Problem requirements
Write out the records from the line with "Viewport: 1270px width, 779px" up to and including the line with "Click the search", switching "Select" to "Choose" and leaving everything else unchanged.

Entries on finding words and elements

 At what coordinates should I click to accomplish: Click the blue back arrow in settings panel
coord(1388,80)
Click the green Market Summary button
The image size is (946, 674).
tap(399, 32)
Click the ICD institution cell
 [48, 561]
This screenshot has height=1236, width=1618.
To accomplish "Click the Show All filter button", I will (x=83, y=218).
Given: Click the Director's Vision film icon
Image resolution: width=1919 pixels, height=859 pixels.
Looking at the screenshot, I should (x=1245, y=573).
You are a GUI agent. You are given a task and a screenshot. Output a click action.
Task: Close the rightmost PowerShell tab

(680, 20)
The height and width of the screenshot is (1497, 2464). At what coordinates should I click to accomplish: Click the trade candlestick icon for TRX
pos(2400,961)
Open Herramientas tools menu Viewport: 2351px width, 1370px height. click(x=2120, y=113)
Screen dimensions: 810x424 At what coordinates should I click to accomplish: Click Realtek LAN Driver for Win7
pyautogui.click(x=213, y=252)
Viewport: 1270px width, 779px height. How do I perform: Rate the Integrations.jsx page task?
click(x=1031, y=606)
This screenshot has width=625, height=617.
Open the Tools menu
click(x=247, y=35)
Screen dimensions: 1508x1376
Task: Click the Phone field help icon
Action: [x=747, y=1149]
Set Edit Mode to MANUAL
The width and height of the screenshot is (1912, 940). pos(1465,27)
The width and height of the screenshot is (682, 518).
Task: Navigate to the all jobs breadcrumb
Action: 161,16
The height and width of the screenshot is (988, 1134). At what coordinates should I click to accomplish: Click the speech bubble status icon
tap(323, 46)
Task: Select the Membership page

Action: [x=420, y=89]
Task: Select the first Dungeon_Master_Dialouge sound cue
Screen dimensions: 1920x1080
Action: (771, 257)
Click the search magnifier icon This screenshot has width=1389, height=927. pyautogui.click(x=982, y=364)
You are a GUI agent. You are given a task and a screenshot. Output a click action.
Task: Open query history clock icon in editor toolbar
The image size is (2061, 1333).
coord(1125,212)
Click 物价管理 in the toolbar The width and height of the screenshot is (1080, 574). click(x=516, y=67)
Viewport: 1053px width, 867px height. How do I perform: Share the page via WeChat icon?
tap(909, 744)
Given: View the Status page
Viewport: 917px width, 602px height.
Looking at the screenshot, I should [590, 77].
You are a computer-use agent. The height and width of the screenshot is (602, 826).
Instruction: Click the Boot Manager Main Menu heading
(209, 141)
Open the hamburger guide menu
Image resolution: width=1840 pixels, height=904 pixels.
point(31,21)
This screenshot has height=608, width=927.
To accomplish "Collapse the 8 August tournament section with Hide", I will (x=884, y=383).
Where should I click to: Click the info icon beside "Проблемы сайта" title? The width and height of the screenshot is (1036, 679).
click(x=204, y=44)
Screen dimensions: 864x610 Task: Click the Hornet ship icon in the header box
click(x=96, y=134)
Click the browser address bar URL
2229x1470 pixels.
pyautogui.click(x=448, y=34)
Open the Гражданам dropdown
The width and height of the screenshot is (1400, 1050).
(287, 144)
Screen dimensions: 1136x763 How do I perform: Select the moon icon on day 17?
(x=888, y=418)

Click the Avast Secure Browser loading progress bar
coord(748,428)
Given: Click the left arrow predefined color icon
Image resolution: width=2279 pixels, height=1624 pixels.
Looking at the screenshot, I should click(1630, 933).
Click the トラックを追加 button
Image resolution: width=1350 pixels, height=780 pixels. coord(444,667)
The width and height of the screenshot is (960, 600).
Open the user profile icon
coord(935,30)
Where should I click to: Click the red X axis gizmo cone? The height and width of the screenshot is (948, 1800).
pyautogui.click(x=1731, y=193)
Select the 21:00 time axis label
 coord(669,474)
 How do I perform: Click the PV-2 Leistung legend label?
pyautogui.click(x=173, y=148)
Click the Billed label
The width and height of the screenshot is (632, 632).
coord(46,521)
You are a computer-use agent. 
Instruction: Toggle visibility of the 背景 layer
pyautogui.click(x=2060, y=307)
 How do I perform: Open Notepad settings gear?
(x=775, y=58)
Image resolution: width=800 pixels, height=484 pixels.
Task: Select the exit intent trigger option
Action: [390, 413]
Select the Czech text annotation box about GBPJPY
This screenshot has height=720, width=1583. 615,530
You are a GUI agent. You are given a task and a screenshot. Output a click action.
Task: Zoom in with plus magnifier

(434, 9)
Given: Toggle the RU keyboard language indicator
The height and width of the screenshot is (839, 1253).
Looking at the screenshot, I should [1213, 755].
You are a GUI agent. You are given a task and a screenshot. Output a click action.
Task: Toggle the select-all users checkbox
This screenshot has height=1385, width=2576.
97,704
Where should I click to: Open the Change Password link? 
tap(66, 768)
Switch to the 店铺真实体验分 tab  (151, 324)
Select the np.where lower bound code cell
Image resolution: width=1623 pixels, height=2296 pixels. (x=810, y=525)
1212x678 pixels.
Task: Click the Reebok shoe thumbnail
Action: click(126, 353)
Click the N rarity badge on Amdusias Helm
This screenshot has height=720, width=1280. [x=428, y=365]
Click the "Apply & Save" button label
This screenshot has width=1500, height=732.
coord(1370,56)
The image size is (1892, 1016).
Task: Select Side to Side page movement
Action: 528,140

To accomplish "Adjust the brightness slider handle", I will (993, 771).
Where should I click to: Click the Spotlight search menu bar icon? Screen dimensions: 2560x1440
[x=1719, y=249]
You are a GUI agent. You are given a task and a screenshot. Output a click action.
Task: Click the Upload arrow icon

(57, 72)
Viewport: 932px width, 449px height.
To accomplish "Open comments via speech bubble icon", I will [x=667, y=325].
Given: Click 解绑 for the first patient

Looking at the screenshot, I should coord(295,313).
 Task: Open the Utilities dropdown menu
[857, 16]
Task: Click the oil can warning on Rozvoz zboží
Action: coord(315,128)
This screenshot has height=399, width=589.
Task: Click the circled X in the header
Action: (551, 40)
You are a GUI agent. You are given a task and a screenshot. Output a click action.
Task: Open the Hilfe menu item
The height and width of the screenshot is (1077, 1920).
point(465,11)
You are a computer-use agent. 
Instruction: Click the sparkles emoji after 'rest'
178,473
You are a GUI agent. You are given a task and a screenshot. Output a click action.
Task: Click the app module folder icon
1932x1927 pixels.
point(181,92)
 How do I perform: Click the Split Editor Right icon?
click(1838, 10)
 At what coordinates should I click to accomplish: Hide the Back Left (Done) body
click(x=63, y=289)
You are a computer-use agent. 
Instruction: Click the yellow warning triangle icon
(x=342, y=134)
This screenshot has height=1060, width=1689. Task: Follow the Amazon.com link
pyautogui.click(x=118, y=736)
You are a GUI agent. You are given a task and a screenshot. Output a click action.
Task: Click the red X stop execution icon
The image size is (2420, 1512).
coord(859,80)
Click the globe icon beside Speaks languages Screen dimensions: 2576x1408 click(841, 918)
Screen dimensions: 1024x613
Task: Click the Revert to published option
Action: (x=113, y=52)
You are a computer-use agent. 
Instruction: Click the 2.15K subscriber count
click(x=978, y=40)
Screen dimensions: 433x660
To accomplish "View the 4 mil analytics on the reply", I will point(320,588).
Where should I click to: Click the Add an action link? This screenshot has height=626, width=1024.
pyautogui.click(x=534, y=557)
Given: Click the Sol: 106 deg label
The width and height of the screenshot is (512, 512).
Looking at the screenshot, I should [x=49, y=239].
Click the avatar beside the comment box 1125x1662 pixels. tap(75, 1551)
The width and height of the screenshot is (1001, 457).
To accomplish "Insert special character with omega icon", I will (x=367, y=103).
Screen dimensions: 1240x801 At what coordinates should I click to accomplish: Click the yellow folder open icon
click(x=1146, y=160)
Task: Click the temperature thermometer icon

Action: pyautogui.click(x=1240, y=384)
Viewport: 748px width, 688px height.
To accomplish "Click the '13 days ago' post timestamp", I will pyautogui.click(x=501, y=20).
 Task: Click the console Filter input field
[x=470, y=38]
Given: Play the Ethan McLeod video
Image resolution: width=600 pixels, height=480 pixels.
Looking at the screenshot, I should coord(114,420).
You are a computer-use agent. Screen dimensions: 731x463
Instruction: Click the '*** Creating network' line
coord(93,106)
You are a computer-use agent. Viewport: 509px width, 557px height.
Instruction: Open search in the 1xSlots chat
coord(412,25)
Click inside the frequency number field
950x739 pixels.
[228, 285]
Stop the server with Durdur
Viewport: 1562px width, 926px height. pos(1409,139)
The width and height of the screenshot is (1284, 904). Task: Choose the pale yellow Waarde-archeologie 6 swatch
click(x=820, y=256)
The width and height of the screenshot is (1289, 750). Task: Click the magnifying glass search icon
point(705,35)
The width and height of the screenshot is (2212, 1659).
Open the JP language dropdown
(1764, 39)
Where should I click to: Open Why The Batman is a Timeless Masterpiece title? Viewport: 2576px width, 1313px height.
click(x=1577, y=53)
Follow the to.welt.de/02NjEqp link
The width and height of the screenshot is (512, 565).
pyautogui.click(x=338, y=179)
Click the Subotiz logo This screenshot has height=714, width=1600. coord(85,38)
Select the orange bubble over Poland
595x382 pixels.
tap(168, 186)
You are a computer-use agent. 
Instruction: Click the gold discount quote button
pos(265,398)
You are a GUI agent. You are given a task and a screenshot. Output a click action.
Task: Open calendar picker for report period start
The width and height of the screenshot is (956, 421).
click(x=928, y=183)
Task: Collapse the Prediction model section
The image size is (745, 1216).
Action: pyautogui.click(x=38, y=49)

Solution to the problem
Viewport: 1270px width, 779px height. How do I perform: Rate the Integrations.jsx page task?
click(x=1031, y=606)
This screenshot has width=625, height=617.
Open the Tools menu
click(x=247, y=35)
Screen dimensions: 1508x1376
Task: Click the Phone field help icon
Action: [x=747, y=1149]
Set Edit Mode to MANUAL
The width and height of the screenshot is (1912, 940). pos(1465,27)
The width and height of the screenshot is (682, 518).
Task: Navigate to the all jobs breadcrumb
Action: 161,16
The height and width of the screenshot is (988, 1134). At what coordinates should I click to accomplish: Click the speech bubble status icon
tap(323, 46)
Task: Choose the Membership page

Action: [x=420, y=89]
Task: Choose the first Dungeon_Master_Dialouge sound cue
Screen dimensions: 1920x1080
Action: (771, 257)
Click the search magnifier icon This screenshot has width=1389, height=927. pyautogui.click(x=982, y=364)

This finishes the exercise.